What is needed >>
Until the line containing "Task: Maximize the terminal panel" has been reproduced, keep reproducing each line of the material below exactly, starting with the first.

Material provided >>
___
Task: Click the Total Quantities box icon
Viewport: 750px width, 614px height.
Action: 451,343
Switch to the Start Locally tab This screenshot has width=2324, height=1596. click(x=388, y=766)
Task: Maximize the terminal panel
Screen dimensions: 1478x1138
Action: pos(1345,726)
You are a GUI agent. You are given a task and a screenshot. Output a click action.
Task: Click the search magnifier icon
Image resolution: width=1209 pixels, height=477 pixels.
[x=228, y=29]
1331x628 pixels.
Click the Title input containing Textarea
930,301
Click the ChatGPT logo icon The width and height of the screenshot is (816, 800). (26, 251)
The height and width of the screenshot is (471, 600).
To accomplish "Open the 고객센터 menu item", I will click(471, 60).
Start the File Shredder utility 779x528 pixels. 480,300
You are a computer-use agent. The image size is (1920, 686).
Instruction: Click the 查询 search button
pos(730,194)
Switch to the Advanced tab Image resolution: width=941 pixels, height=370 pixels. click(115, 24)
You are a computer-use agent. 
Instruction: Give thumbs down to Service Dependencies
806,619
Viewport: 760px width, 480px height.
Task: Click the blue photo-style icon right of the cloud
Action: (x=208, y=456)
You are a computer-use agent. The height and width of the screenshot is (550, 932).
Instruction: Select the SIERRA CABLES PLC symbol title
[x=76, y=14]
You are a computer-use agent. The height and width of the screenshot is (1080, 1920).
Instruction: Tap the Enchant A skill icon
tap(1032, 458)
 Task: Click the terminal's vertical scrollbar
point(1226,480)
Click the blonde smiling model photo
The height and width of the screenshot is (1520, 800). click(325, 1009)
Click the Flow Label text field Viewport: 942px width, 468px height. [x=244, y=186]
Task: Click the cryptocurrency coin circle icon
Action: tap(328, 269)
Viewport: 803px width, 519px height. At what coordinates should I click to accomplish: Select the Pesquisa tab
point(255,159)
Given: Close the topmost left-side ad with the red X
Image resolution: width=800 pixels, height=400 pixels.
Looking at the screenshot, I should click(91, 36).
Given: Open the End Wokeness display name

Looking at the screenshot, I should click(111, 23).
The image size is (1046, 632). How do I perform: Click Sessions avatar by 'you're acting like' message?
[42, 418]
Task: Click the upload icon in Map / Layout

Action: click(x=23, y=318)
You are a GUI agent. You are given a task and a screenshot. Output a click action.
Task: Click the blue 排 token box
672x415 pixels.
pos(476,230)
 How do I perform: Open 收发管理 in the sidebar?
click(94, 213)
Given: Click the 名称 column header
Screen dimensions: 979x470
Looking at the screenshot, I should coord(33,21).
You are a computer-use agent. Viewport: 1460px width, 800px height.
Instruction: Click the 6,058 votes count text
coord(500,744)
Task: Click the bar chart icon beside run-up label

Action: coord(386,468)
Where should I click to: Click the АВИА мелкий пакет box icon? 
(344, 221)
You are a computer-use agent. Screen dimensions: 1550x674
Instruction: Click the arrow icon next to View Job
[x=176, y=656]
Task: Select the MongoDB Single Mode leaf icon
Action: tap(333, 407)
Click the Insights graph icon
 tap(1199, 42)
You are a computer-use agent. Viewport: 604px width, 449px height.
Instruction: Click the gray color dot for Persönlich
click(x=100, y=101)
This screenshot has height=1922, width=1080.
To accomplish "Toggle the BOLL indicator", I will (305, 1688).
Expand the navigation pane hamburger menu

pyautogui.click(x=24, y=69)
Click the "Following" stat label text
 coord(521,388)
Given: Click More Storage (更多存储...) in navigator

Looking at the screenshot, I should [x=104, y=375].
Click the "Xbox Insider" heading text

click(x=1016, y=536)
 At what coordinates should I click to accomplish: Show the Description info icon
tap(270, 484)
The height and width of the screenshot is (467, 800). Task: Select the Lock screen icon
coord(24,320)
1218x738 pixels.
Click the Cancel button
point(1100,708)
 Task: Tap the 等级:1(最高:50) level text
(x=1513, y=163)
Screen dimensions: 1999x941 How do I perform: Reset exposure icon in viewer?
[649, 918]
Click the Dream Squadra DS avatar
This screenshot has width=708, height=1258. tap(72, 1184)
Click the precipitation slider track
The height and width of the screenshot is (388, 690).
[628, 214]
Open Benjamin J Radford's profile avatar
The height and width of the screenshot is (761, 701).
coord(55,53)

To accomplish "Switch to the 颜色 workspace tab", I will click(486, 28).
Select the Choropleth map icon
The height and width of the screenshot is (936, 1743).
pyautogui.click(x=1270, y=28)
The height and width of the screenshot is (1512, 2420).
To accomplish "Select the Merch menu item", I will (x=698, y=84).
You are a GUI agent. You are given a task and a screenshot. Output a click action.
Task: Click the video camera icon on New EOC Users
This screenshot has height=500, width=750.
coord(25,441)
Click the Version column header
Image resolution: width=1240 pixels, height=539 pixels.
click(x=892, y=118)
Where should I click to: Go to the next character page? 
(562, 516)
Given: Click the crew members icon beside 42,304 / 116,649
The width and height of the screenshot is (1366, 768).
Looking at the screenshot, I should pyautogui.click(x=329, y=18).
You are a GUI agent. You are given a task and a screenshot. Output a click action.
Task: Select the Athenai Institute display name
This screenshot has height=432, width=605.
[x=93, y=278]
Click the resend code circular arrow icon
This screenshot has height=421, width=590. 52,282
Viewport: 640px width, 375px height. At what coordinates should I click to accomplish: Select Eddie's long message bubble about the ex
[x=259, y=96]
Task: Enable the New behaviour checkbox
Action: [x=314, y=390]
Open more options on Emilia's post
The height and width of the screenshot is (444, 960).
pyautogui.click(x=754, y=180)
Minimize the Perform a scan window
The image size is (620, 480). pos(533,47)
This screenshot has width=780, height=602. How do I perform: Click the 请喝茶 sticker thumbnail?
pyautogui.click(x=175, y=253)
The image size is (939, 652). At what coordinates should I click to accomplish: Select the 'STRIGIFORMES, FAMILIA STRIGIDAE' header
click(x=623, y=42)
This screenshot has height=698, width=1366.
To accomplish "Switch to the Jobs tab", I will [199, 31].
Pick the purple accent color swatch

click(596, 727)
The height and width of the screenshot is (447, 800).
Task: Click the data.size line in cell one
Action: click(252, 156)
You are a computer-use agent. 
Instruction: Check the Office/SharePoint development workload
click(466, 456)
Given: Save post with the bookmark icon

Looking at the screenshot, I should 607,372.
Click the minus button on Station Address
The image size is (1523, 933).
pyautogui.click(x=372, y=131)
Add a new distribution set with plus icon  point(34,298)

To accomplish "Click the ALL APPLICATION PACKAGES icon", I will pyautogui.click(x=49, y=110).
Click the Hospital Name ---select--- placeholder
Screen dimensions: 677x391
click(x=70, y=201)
___
Solution for this problem >>
Task: Click the Total Quantities box icon
Viewport: 750px width, 614px height.
Action: 451,343
Switch to the Start Locally tab This screenshot has width=2324, height=1596. click(x=388, y=766)
Task: Maximize the terminal panel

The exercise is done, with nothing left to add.